Basic Data structures

User-defined types

Types as documentation

  • A value of a primitive type can be used to encode some specific data
  • Example: day = {0, 1, 2, 3, 4, 5, 6} C int
  • A type identifier carries an informal invariant
  • Example: An integer x is a valid day if $0 \le x \le 6$
  • Writing is_week_end: day -> bool informally means that integers between 0 and 6 are the only valid inputs for this function
  • Type annotation often serve as code documentation
  • Type annotations have no impact on program execution, i.e. they are static.

In [2]:
type color = int;;
let red: color = 0;;
let white: color = 1;;
let blue: color = 2;;


Out[2]:
type color = int
Out[2]:
val red : color = 0
Out[2]:
val white : color = 1
Out[2]:
val blue : color = 2

In [11]:
type positive = int;;

let abs (x: int) = (if x<0 then -x else x: positive);;

let abs' (x: int): positive = if x<0 then -x else x;;


Out[11]:
type positive = int
Out[11]:
val abs : int -> positive = <fun>
Out[11]:
val abs' : int -> positive = <fun>

Syntax to declare a type

  • type some_type_identifier = some_type;;
  • some_type_identifier is a synonym or abbreviation for some_type
  • A type identifer must start with a lowercase letter

Syntax to annotate with a type

  • To annotate an identifier with a type: let x: some_type = some_expression;;
  • To annotate a function argument with a type: let f (x: some_type) = some_expression;;
  • To constrain the return type of a function: let f x: some_type = some_expression;;
  • To constrain the type of an expression: let f x = (some_expression: some_type);;

Type annotations in the machine

  • Let type t = int and x be a value of type t, then x is also of type int
  • Hence, a value of type t is represented as a value of type int in the machine
  • It is perfectly okay to redefine a type with some other type
  • Pitfalls: In REPL, be careful with unintended hiding of type identifiers. The error messages may be hard to understand.

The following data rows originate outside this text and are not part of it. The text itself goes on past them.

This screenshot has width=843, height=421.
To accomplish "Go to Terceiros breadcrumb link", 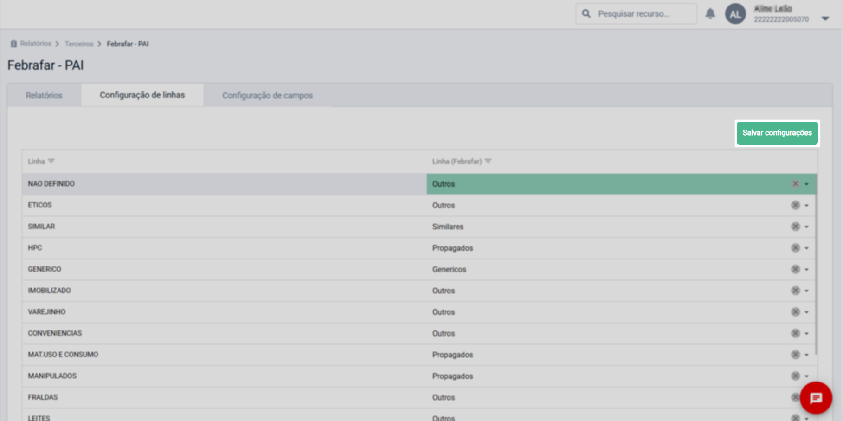I will [x=79, y=44].
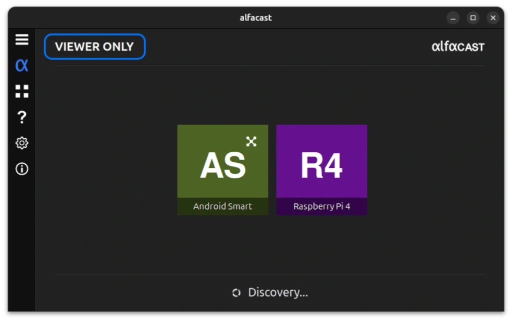
Task: Click the window maximize control
Action: 473,17
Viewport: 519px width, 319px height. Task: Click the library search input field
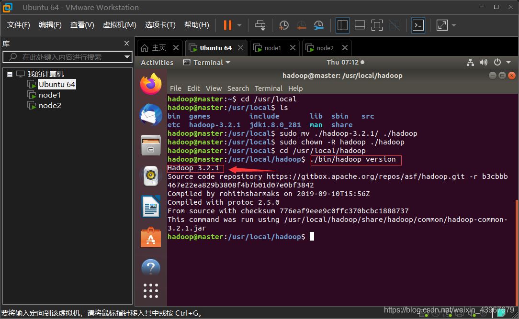pyautogui.click(x=67, y=57)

Limitations of type synonyms

  • Consider type positive = int. The type synonym positive provides no more static guarantee about positivity than int.
  • Example: The following code is accepted by the type checker: let x: positive = -1;;
  • OCaml provides many ways to define more precise types.

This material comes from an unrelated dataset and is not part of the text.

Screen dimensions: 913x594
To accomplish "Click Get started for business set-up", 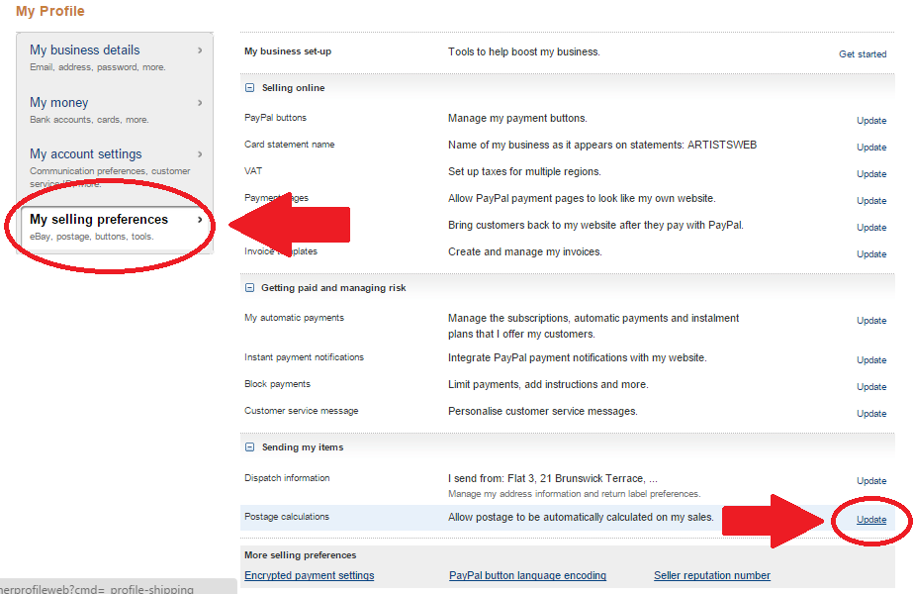I will point(862,54).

Constructing and observing Tuples

Composite values

  • Some values are naturally made of several components
  • Examples:
    • A citizen identification $\rightarrow$ name, firstname, social security number
    • A 2D coordinate $\rightarrow$ abscissa, ordinate

In [17]:
let origin = (0, 0);;

let x_positive_limit = (max_int, 0);;

let x_negative_limit = (min_int, 0);;

type point2D = int * int;;
let origin: point2D = (0, 0);;


Out[17]:
val origin : int * int = (0, 0)
Out[17]:
val x_positive_limit : int * int = (4611686018427387903, 0)
Out[17]:
val x_negative_limit : int * int = (-4611686018427387904, 0)
Out[17]:
type point2D = int * int
Out[17]:
val origin : point2D = (0, 0)

Syntax for tuple construction

  • The tuple constructor * constructs tuple types: some_type * ... * some_type
  • A tuple is constructed by separating its components with a comma: some_expr, some_expr, ..., some_expr
  • Components of a tuple can be observed by pattern matching.

Pattern matching

  • Patterns describe how values are observed by the program.
  • Patterns appear in let-bindings and as function arguments.
  • A simple way to observe a value is to ignore it using a wildcard pattern.
  • In OCaml, it is not possible to access nth element of a tuple directly. Role of each component of a tuple is determined by its position, and it is easy to get the index wrong -> Records!

In [29]:
let (x, _) = (6*3, 2) in x;; (* observe 6*3 by naming it x, and ignore 2 *)

let a = (3*6, 4*6);;

let (x, _) = a;;

let abscissa (x, _) = x;;
let ordinate (_, x) = x;;


Out[29]:
- : int = 18
Out[29]:
val a : int * int = (18, 24)
Out[29]:
val x : int = 18
Out[29]:
val abscissa : 'a * 'b -> 'a = <fun>
Out[29]:
val ordinate : 'a * 'b -> 'b = <fun>

Syntax for tuple patterns

  • A pattern that matches a tuple has the form: (some_pattern, ..., some_pattern)
  • The number if subpatterns must be equal to the number of tuple components.
  • An identifier can only occur once in a pattern.

Tuples in the machine

  • A tuple is represented by a heap-allocated block
  • Example: In the definitions, let p = (1, 2, 3);; and let q = (p, 0);; the p in q is a pointer to the memory address of tuple p.
  • The program holds a pointer to this block.
  • The pointer can be shared. Example: let p = (1, 2, 3);; and let q = (p, p);;

Structural equality vs Physical equality

  • In OCaml, the operator = implements structural equality.
  • Two values are structurally equal if they have the same content.
  • The operator == implements physical equality.
  • Two values are physically equal if they are stored in the same memory location.

In [30]:
let x = (1, 2);;
let y = (1, 2);;
let z = x;;

x = y;;
x == y;;
x == z;;


Out[30]:
val x : int * int = (1, 2)
Out[30]:
val y : int * int = (1, 2)
Out[30]:
val z : int * int = (1, 2)
Out[30]:
- : bool = true
Out[30]:
- : bool = false
Out[30]:
- : bool = true

Pitfalls: Ill-formed patterns

  • Invalid arity: $\rightarrow$ not enough or too much patterns wrt number of components of the tuples.
  • Nonlinear patterns: $\rightarrow$ using the same identifier in a pattern
  • These errors are caight by the compiler
  • Examples: let (x, _) = (1, 2, 3);; and let (x, x, y) = (1, 2, 3);;

Pitfalls: Semantically invalid projections

  • Definition-by-position is error-prone.
  • Example, let abscissa (x, y) = y;; and let ordinate (x, y) = x;; are syntactically correct, but compiler cannot understand that abscissa and ordinate are swapped.
  • Records will help us avoid such errors.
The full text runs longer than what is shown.